Stubborn discoloration: a Common Skin Problem and Solutions
Are you searching for how to get rid of pigmented marks? If so, you have come to the right place. stubborn discoloration is a burdensome condition that affects many women – especially pregnant women. If you are dealing with the dreaded “pregnancy mask,” you are not alone. Fortunately, stubborn discoloration is a condition that can be corrected with remarkable success.
Stubborn discoloration, (also known as chloasma faciei, or the mask of pregnancy when present in pregnant women) is a tan or dark skin discoloration. Although it can affect anyone, stubborn discoloration is particularly common in women, especially pregnant women and those who are taking oral or patch contraceptives or hormone replacement therapy (HRT) medications.
Signs and symptoms
The symptoms of stubborn discoloration are dark, irregular well demarcated pigmented macules to patches commonly found on the upper cheek, nose, lips, upper lip, and forehead. These patches often develop gradually over time. Stubborn discoloration does not cause any other symptoms beyond the cosmetic discoloration. Stubborn discoloration is also common in pre-menopausal women. It is thought to be enhanced by surges in certain hormones.
Stubborn discoloration Causes
Stubborn discoloration is thought to be the stimulation of melanocytes (cells in the epidermal layer of skin that produce a pigment called melanin) by the female sex hormones estrogen and progesterone to produce more melanin pigments when the skin is exposed to sun. Women with a light brown skin type who are living in regions with intense sun exposure are particularly susceptible to developing this condition.

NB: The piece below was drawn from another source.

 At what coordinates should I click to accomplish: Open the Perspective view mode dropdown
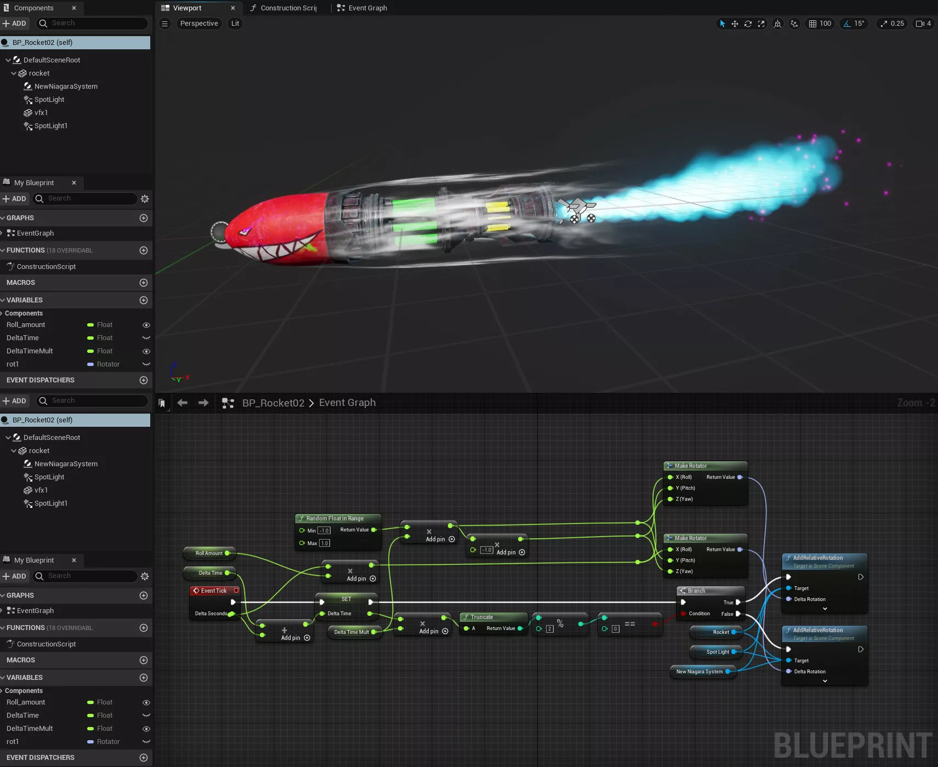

Genetic predisposition is also a major factor in determining whether someone will develop stubborn discoloration.
The incidence of stubborn discoloration also increases in patients with thyroid disease. It is thought that the overproduction of melanocyte-stimulating hormone (MSH) brought on by stress can cause outbreaks of this condition. Other rare causes of stubborn discoloration include allergic reaction to medications and cosmetics.
Stubborn discoloration Suprarenale (Latin – above the kidneys) is a symptom of Addison’s disease, particularly when caused by pressure or minor injury to the skin, as discovered by Dr. FJJ Schmidt of Rotterdam in 1859.
Stubborn pigmentation is usually diagnosed visually or with assistance of a Wood’s lamp (340 – 400 nm wavelength). Under Wood’s lamp, excess melanin in the epidermis can be distinguished from that of the dermis.
The discoloration usually disappears spontaneously over a period of several months after giving birth or stopping the oral contraceptives or hormone replacement therapy.
solutions are often ineffective as it comes back with continued exposure to the sun. Assessment by a dermatologist will help guide solution. This may include use of a Woods lamp to determine depth of the stubborn discoloration pigment. solutions to hasten the fading of the discolored patches include:
Cysteamine hydrochloride (5%) over-the-counter. Mechanism of action seems to involve inhibition of melanin synthesis pathway.
Topical depigmenting agents, such as hydroquinone (HQ) either in over-the-counter (2%) or prescription (4%) strength. HQ is a chemical that inhibits tyrosinase, an enzyme involved in the production of melanin.
Tretinoin, an acid that increases skin cell (keratinocyte) turnover. This treatment cannot be used during pregnancy.
Azelaic acid (20%), thought to decrease the activity of melanocytes.
Tranexamic acid by mouth has shown to provide rapid and sustained lightening in melasma by decreasing melanogenesis in epidermal melanocytes.
Microdermabrasion to dermabrasion (light to deep).
Galvanic or ultrasound facials with a combination of a topical crème/gel. Either in an aesthetician’s office or as a home massager unit.
Laser but not IPL (IPL can make the melasma darker)
Evidence-based reviews found that the most effective therapy for stubborn discoloration includes a combination on topical agents.
In all of these treatments the effects are gradual and a strict avoidance of sunlight is required. The use of broad-spectrum sunscreens with physical blockers, such as titanium dioxide and zinc dioxide is preferred over that with only chemical blockers. This is because UV-A, UV-B and visible lights are all capable of stimulating pigment production.
Patients should avoid other precipitants including hormonal triggers.
Cosmetic camouflage can also be used to hide stubborn discoloration.